Immanquable arrêt au stand d’Alain Chabanon, un des grands noms du Languedoc. On attaque avec le rosé “Tremier“ 2020 de pressurage direct, IGP Saint-Guilhem-le-Désert (12 €) à 80% Mourvèdre, reste Grenache blanc toujours aussi craquant de franchise ponctuée par un léger grésillement tannique. Un Terrasses-du-Larzac 2020 “Campredon” (Mourvèdre, Syrah, Grenache presque à égalité (16,50 €) vient ensuite : encore un peu perturbé par la mise récente, il ne livre qu’un joli fruit et une belle fermeté. Cependant, mon préféré en rouge reste tout de même le joli clin d’œil au Merlot “Petit Merle aux Alouettes” 2020 (16,50 €) qui, avec une macération de 30 jours, nous offre une magnifique matière, du grain et de formidable tannins équilibrés.
Prochain quai d’amarrage, celui de Rémy Soulié du Domaine des Soulié, à Assignan, un des tout premiers bio de France. J’y vais d’habitude pour son Malbec franc et sincère (7,50 €), ainsi que pour le sourire du vigneron et pour son Saint-Chinian toujours simple, joyeux et équilibré (7,50 € pour le 2021). Mais c’est la version 2020 d’un pur Cinsault (7,50 €), IGP Vin de Pays des Monts de Lagrage, certes un peu vert, mais bigrement frais et décoiffant en bouche, que je retiens le plus.
Puisque le rouge est lancé, c’est au tour du Gamay! Carine et Stéphane Sérol, comme toujours, sont à la manœuvre avec une Côte Roannaise 2020 “Les Millerands”, vieux plants de Gamay de 70, 90 et 110 ans d’âge à 520 m d’altitude qui d’emblée vous font sourire de plaisir tant la bouche est juteuse autant qu’harmonieuse. Engouement personnel pour le “Perdrizière” 2020 (sol de gorrhe) somptueux malgré une matière en réserve, particulièrement long en bouche et armé de jolis tannins. Sans soufre, 7 mois en amphores, “Chez Coste” 2020, vignes de 30 ans, ne démérite pas non plus : joli nez, souplesse en attaque, mais vif par la suite, bien structuré, il fait preuve d’allant et de charme. Et pour clore la séance, on a droit à une coupe de Méthode ancestrale dégorgée “Turbulent”, un pur jus de Gamay ne titrant que 9,5° (12 €) toujours aussi allègre et si beau à mirer !

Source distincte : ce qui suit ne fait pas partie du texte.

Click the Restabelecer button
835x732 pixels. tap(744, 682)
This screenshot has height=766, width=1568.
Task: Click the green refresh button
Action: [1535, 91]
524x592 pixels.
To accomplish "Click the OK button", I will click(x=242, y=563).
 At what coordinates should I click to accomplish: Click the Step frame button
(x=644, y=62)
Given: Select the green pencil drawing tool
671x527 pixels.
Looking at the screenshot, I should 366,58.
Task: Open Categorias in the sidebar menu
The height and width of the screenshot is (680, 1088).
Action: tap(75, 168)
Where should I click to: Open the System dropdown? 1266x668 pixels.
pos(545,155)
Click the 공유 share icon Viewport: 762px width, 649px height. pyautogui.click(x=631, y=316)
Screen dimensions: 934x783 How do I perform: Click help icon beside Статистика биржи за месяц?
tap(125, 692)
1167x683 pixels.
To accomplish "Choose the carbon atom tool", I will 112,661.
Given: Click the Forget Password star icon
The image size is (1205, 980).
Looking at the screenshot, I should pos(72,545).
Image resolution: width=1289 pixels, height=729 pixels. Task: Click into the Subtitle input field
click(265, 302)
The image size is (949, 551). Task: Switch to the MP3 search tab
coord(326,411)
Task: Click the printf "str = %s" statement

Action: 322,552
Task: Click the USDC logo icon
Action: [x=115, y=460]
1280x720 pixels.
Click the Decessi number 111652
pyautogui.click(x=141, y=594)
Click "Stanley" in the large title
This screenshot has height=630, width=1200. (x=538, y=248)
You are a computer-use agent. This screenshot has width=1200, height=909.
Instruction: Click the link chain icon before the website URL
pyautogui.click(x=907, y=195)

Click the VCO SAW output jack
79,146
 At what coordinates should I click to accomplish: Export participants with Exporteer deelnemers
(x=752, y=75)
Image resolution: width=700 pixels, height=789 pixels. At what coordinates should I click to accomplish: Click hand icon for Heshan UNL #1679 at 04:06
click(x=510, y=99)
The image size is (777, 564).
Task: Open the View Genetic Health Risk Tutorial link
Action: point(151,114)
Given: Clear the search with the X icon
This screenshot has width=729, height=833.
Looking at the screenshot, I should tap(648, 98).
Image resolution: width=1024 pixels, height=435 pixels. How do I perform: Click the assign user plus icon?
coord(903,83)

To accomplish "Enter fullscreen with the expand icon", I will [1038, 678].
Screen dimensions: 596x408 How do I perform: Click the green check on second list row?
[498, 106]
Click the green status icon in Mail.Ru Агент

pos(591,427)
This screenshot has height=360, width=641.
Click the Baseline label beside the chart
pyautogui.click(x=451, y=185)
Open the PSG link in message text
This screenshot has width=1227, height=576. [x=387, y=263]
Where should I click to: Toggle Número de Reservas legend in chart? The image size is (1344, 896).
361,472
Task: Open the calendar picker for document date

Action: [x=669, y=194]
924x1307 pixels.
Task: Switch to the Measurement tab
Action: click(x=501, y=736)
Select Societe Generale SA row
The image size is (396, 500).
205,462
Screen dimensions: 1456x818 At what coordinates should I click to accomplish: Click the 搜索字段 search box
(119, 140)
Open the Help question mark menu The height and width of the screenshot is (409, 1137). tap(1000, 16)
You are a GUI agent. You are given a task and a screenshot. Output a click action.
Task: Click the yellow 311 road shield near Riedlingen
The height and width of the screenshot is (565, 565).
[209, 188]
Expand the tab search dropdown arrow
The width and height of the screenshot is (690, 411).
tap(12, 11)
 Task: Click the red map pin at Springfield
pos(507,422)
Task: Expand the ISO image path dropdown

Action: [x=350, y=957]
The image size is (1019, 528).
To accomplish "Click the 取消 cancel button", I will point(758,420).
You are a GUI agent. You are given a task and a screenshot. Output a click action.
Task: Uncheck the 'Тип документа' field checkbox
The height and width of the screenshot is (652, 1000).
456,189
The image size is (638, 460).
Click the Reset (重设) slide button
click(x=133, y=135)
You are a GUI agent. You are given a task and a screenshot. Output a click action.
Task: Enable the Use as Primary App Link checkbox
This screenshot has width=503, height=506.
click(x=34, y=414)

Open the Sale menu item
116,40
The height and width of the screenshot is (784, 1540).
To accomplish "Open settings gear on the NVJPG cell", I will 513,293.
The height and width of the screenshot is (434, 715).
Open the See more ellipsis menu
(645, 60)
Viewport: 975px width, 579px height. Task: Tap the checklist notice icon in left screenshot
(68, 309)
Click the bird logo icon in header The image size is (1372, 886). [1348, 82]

Au tour du Champagne avec deux maisons (et domaines) en ligne de mire, à commencer par Fleury qui se compose de 15 ha de vignes dans l’Aube. Sur 10 cuvées dégustées, dont deux Coteaux Champenois blanc et rouge, je retiens le brut nature “Notes blanches” 2015, un pur Pinot blanc toujours aussi vif, brillant, dense et plein d’esprit. Le très Pinot noir “Sonate” 2012, à la fois épicé, grillé et blé mûr, avait du mal à aller plus loin, car servi trop glacé. Ce ne fut pas le cas en revanche de mon favori du moment, le pur Pinot noir sans dosage (extra brut) “Boléro” 2008 (90 €), élevé au tiers sous bois, que j’ai adoré à la fois pour son bon rapport acidité/gras/densité, mais aussi pour sa structure et sa longueur.
Enfin, au stand Leclerc Briant, maison qui dispose de 14 ha de vignes près d’Épernay, j’ai le plaisir de goûter un “Blanc de Meunier” 2015 (140 €), cuvée crée avec le millésime 2013 à partir de cépage Meunier ou Pinot Meunier provenant du nord de la Montagne de Reims. Un zéro dosage large et expressif en bouche, poire et pomme dominantes sur fond presque miellé. Tirage de 3 à 4.000 bouteilles.